Authors and Affiliations

Authors

Corresponding author

Correspondence to Debaldev Jana.

Appendix

Appendix

The effect of fear is incorporated at the very basic step of the model. In order to understand the upcoming explanation, we have to keep in mind that it is a scientific modification of the logistic growth model. We know that the logistic growth model is given by

$$\begin{aligned}&\hbox {Rate of change of the population} \\&\quad = \hbox {Natural/linear birth/reproduction }\\&\quad - \hbox {Natural/linear death} \\&\quad - \hbox {death due to competition among themselves.} \end{aligned}$$

When written mathematically,

$$\begin{aligned} N' (t) = b(t)N(t)- \delta (t)N(t)-c(t) N^2 (t), \end{aligned}$$
(A1)

where N(t) is the density of the population (for the present system it is a prey population) at time \(t, b(t), \delta (t)\), and c(t) are natural/linear birth/reproduction rate, natural/linear death rate and death rate due to competition among themselves for resources. But when predator (P(t)) is incorporated into the system, then due to fear, natural/linear birth/reproduction rate (b(t)) is affected (refer to [7]) and, it becomes b(t)f(k(t), P(t)) where \(f(k(t),P(t))=\dfrac{1}{(1+k(t)P(t))}\) (fear-effect term). Finally, the logistic model becomes

$$\begin{aligned} N' (t) = \dfrac{b(t)}{(1+k(t)P(t))} N(t)- \delta (t) N(t)- c(t) N^2 (t),\nonumber \\ \end{aligned}$$
(A2)

where \(\dfrac{b(t)}{1+k(t)P(t)}\) indicates the modified birth rate due to fear of predator.

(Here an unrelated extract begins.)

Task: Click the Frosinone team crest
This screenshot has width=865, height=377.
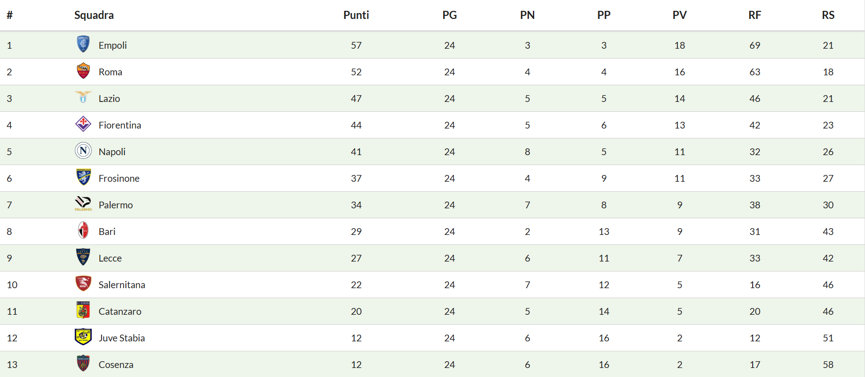Action: point(83,177)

Now according to the characteristics of prey (in the present system, it is a sexually reproductive species), it can give birth/reproduce after becoming sexually mature. That means those born now, they cannot give birth now, but those born before \(\tau _1\) time from now and still alive and manage to survive during \(t- \tau _1 \) time which has attained maturity (can reproduce) and contributes to the birth rate of the population. To obtain an equation that describes how many individuals alive at time \(t- \tau _1 \) are still alive at time t, we solve the following rst order ODE for N(t) as a function of \(N(t- \tau _1)\), where \(N(t- \tau _1 )\) is the density of prey at time \(t- \tau _1\). \( \{- \delta (t) N(t)-c(t) N^2 (t) \} \) is the total death at time t, so:

$$\begin{aligned} \dfrac{dN(t)}{dt} = - \delta (t) N(t)- c(t) N^2 (t). \end{aligned}$$

Using the technique of separation of variables and integrating on both the sides from \(t- \tau _1\) to t, it follows that

$$\begin{aligned} \int _{N(t-\tau _1)}^{N(t)} \dfrac{1}{\delta (t)N(t)+c(t) N^2 (t)} dN = - \int _{t- \tau _1}^{t} dt. \end{aligned}$$

And hence,

$$\begin{aligned} N(t) = \dfrac{\delta (t) N(t-\tau _1)}{\delta (t) e^{\delta (t)\tau _1}+c(t)(e^{\delta (t)\tau _1}-1)N(t-\tau _1)} \end{aligned}$$
(A3)

is the population that contributes to the birth rate at time t in prey population. Now we replace it in equation (A2); thus, we have

$$\begin{aligned} N'(t)= & {} \dfrac{b(t)}{(1+k(t)P(t))} \nonumber \\&\times \bigg [\dfrac{\delta (t) N(t-\tau _1)}{\delta (t) e^{\delta (t)\tau _1}+c(t)(e^{\delta (t)\tau _1}-1)N(t-\tau _1)}\bigg ] \nonumber \\&- \delta (t) N(t)- c(t) N^2 (t). \end{aligned}$$
(A4)

So, finally the modified logistic equation is:

$$\begin{aligned} \begin{array}{c} \begin{aligned} N'(t) &{}= \dfrac{b(t) \delta (t) N(t-\tau _1)}{[\delta (t) e^{\delta (t)\tau _1}+c(t)(e^{\delta (t)\tau _1}-1)N(t-\tau _1)][1+k(t)P(t)]} \\ &{}- \delta (t) N(t)- c(t) N^2 (t).\nonumber \end{aligned} \end{array}\!\!\!\\ \end{aligned}$$
(A5)

In the present study, the hilsa fish population (if we think about a single population model in the absence of the predator) is given by (along with the harvesting term, which can be derived in a similar manner, i.e., those born before \(\tau _2\) time from now and alive during \(t- \tau _2\) time, these are economically profitable and ecologically sustainable, we can harvest them):

$$\begin{aligned} \begin{array}{c} \begin{aligned} N'(t) &{}= \dfrac{b(t)\delta (t) N(t-\tau _1)}{\delta (t) e^{\delta (t)\tau _1}+c(t)(e^{\delta (t)\tau _1}-1)N(t-\tau _1)} \\ &{}\quad -\delta (t) N(t)- c(t) N^2(t)\\ &{}\quad -\dfrac{q(t)E(t)\delta (t)N(t-\tau _2)}{\delta (t) e^{\delta (t)\tau _2}+c(t)(e^{\delta (t)\tau _2}-1)N(t-\tau _2)}, \end{aligned} \end{array} \end{aligned}$$
(A6)

where q(t), and E(t) are catchability coefficient and efforts put into harvesting prey, respectively; \(\tau _1\), and \(\tau _2\) are maturation delays for reproduction and harvesting, respectively.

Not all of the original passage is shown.